▶ _WORK TASK_: Whatever lines the data contains, output all of them unchanged.

▶ _RECORDS FOR THE EXERCISE_:

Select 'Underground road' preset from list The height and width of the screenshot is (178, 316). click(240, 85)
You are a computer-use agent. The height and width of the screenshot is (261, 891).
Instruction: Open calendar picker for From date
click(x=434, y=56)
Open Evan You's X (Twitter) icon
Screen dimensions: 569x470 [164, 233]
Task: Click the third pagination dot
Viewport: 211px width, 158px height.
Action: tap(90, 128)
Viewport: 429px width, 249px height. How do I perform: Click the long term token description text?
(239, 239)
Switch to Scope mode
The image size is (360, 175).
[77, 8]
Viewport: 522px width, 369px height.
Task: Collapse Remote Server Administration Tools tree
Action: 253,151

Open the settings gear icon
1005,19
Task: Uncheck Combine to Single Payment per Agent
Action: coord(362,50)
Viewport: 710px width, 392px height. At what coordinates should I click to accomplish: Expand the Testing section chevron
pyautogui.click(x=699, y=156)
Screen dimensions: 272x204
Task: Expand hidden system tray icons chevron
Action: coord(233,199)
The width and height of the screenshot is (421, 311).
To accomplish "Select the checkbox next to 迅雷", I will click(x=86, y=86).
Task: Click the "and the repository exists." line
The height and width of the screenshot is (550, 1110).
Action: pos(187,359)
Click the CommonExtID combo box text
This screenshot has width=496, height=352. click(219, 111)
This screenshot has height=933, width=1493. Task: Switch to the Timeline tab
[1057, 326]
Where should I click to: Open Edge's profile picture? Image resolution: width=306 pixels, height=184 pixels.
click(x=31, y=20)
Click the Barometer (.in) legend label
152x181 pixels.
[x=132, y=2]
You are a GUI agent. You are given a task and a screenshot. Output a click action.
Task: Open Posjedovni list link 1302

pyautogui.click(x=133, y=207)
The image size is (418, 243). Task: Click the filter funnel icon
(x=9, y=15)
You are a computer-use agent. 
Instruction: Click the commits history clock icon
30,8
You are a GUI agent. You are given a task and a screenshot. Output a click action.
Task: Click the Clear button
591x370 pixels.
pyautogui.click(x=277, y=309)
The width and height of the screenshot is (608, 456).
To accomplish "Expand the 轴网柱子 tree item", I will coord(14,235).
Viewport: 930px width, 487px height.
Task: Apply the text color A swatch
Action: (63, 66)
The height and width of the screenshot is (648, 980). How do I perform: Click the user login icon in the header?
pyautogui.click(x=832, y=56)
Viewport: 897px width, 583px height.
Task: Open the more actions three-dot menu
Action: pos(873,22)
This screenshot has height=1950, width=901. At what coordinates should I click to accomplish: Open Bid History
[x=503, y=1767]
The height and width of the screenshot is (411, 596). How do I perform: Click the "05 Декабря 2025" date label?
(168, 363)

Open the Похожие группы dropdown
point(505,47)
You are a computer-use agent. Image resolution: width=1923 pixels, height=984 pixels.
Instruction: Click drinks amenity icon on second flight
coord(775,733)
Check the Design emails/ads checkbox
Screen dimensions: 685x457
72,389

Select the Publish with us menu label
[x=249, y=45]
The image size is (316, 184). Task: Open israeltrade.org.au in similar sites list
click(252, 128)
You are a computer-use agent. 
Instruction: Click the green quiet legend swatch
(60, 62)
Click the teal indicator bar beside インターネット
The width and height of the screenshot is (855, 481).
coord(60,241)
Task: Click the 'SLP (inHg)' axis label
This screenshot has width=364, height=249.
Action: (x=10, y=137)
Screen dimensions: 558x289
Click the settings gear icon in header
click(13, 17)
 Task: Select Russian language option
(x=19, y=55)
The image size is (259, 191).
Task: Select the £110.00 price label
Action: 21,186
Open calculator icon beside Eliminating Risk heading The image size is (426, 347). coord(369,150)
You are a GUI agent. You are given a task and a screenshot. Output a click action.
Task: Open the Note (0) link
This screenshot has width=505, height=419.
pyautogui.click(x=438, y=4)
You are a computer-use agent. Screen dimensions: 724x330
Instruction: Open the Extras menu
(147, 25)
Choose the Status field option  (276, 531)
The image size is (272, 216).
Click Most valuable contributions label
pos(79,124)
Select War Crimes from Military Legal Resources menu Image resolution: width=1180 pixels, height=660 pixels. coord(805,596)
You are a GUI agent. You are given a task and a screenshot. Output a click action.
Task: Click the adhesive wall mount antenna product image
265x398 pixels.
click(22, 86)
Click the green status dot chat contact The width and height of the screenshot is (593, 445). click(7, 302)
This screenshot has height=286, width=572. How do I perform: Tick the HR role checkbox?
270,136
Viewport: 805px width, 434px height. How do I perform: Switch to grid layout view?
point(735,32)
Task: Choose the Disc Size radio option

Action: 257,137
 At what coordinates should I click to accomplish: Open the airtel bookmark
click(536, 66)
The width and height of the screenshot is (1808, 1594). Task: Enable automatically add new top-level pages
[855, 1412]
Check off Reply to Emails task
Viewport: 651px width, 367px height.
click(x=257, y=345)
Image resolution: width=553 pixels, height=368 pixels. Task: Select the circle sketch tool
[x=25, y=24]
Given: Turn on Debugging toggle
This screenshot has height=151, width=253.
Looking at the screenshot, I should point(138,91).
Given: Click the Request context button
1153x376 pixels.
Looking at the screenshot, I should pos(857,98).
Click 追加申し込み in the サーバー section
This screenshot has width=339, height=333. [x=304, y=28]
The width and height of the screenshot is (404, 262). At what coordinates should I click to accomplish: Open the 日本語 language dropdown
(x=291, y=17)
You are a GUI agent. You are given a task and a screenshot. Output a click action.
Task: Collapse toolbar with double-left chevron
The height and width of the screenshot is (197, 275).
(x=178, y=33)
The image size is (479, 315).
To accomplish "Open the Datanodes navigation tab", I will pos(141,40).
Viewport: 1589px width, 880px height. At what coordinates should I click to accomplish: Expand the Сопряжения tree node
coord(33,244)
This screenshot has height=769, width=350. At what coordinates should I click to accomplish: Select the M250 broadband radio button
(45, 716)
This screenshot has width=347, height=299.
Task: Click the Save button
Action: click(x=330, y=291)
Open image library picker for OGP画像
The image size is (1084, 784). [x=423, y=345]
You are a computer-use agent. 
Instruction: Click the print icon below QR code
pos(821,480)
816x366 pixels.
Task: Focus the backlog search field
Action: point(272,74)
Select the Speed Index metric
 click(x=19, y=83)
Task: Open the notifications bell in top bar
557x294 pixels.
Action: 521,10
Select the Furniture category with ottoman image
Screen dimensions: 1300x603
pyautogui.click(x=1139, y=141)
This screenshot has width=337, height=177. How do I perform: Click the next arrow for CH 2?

▶ _ANSWER_:
Select 'Underground road' preset from list The height and width of the screenshot is (178, 316). click(240, 85)
You are a computer-use agent. The height and width of the screenshot is (261, 891).
Instruction: Open calendar picker for From date
click(x=434, y=56)
Open Evan You's X (Twitter) icon
Screen dimensions: 569x470 [164, 233]
Task: Click the third pagination dot
Viewport: 211px width, 158px height.
Action: tap(90, 128)
Viewport: 429px width, 249px height. How do I perform: Click the long term token description text?
(239, 239)
Switch to Scope mode
The image size is (360, 175).
[77, 8]
Viewport: 522px width, 369px height.
Task: Collapse Remote Server Administration Tools tree
Action: 253,151

Open the settings gear icon
1005,19
Task: Uncheck Combine to Single Payment per Agent
Action: coord(362,50)
Viewport: 710px width, 392px height. At what coordinates should I click to accomplish: Expand the Testing section chevron
pyautogui.click(x=699, y=156)
Screen dimensions: 272x204
Task: Expand hidden system tray icons chevron
Action: coord(233,199)
The width and height of the screenshot is (421, 311).
To accomplish "Select the checkbox next to 迅雷", I will click(x=86, y=86).
Task: Click the "and the repository exists." line
The height and width of the screenshot is (550, 1110).
Action: pos(187,359)
Click the CommonExtID combo box text
This screenshot has width=496, height=352. click(219, 111)
This screenshot has height=933, width=1493. Task: Switch to the Timeline tab
[1057, 326]
Where should I click to: Open Edge's profile picture? Image resolution: width=306 pixels, height=184 pixels.
click(x=31, y=20)
Click the Barometer (.in) legend label
152x181 pixels.
[x=132, y=2]
You are a GUI agent. You are given a task and a screenshot. Output a click action.
Task: Open Posjedovni list link 1302

pyautogui.click(x=133, y=207)
The image size is (418, 243). Task: Click the filter funnel icon
(x=9, y=15)
You are a computer-use agent. 
Instruction: Click the commits history clock icon
30,8
You are a GUI agent. You are given a task and a screenshot. Output a click action.
Task: Click the Clear button
591x370 pixels.
pyautogui.click(x=277, y=309)
The width and height of the screenshot is (608, 456).
To accomplish "Expand the 轴网柱子 tree item", I will coord(14,235).
Viewport: 930px width, 487px height.
Task: Apply the text color A swatch
Action: (63, 66)
The height and width of the screenshot is (648, 980). How do I perform: Click the user login icon in the header?
pyautogui.click(x=832, y=56)
Viewport: 897px width, 583px height.
Task: Open the more actions three-dot menu
Action: pos(873,22)
This screenshot has height=1950, width=901. At what coordinates should I click to accomplish: Open Bid History
[x=503, y=1767]
The height and width of the screenshot is (411, 596). How do I perform: Click the "05 Декабря 2025" date label?
(168, 363)

Open the Похожие группы dropdown
point(505,47)
You are a computer-use agent. Image resolution: width=1923 pixels, height=984 pixels.
Instruction: Click drinks amenity icon on second flight
coord(775,733)
Check the Design emails/ads checkbox
Screen dimensions: 685x457
72,389

Select the Publish with us menu label
[x=249, y=45]
The image size is (316, 184). Task: Open israeltrade.org.au in similar sites list
click(252, 128)
You are a computer-use agent. 
Instruction: Click the green quiet legend swatch
(60, 62)
Click the teal indicator bar beside インターネット
The width and height of the screenshot is (855, 481).
coord(60,241)
Task: Click the 'SLP (inHg)' axis label
This screenshot has width=364, height=249.
Action: (x=10, y=137)
Screen dimensions: 558x289
Click the settings gear icon in header
click(13, 17)
 Task: Select Russian language option
(x=19, y=55)
The image size is (259, 191).
Task: Select the £110.00 price label
Action: 21,186
Open calculator icon beside Eliminating Risk heading The image size is (426, 347). coord(369,150)
You are a GUI agent. You are given a task and a screenshot. Output a click action.
Task: Open the Note (0) link
This screenshot has width=505, height=419.
pyautogui.click(x=438, y=4)
You are a computer-use agent. Screen dimensions: 724x330
Instruction: Open the Extras menu
(147, 25)
Choose the Status field option  (276, 531)
The image size is (272, 216).
Click Most valuable contributions label
pos(79,124)
Select War Crimes from Military Legal Resources menu Image resolution: width=1180 pixels, height=660 pixels. coord(805,596)
You are a GUI agent. You are given a task and a screenshot. Output a click action.
Task: Click the adhesive wall mount antenna product image
265x398 pixels.
click(22, 86)
Click the green status dot chat contact The width and height of the screenshot is (593, 445). click(7, 302)
This screenshot has height=286, width=572. How do I perform: Tick the HR role checkbox?
270,136
Viewport: 805px width, 434px height. How do I perform: Switch to grid layout view?
point(735,32)
Task: Choose the Disc Size radio option

Action: 257,137
 At what coordinates should I click to accomplish: Open the airtel bookmark
click(536, 66)
The width and height of the screenshot is (1808, 1594). Task: Enable automatically add new top-level pages
[855, 1412]
Check off Reply to Emails task
Viewport: 651px width, 367px height.
click(x=257, y=345)
Image resolution: width=553 pixels, height=368 pixels. Task: Select the circle sketch tool
[x=25, y=24]
Given: Turn on Debugging toggle
This screenshot has height=151, width=253.
Looking at the screenshot, I should point(138,91).
Given: Click the Request context button
1153x376 pixels.
Looking at the screenshot, I should pos(857,98).
Click 追加申し込み in the サーバー section
This screenshot has width=339, height=333. [x=304, y=28]
The width and height of the screenshot is (404, 262). At what coordinates should I click to accomplish: Open the 日本語 language dropdown
(x=291, y=17)
You are a GUI agent. You are given a task and a screenshot. Output a click action.
Task: Collapse toolbar with double-left chevron
The height and width of the screenshot is (197, 275).
(x=178, y=33)
The image size is (479, 315).
To accomplish "Open the Datanodes navigation tab", I will pos(141,40).
Viewport: 1589px width, 880px height. At what coordinates should I click to accomplish: Expand the Сопряжения tree node
coord(33,244)
This screenshot has height=769, width=350. At what coordinates should I click to accomplish: Select the M250 broadband radio button
(45, 716)
This screenshot has width=347, height=299.
Task: Click the Save button
Action: click(x=330, y=291)
Open image library picker for OGP画像
The image size is (1084, 784). [x=423, y=345]
You are a computer-use agent. 
Instruction: Click the print icon below QR code
pos(821,480)
816x366 pixels.
Task: Focus the backlog search field
Action: point(272,74)
Select the Speed Index metric
 click(x=19, y=83)
Task: Open the notifications bell in top bar
557x294 pixels.
Action: 521,10
Select the Furniture category with ottoman image
Screen dimensions: 1300x603
pyautogui.click(x=1139, y=141)
This screenshot has width=337, height=177. How do I perform: Click the next arrow for CH 2?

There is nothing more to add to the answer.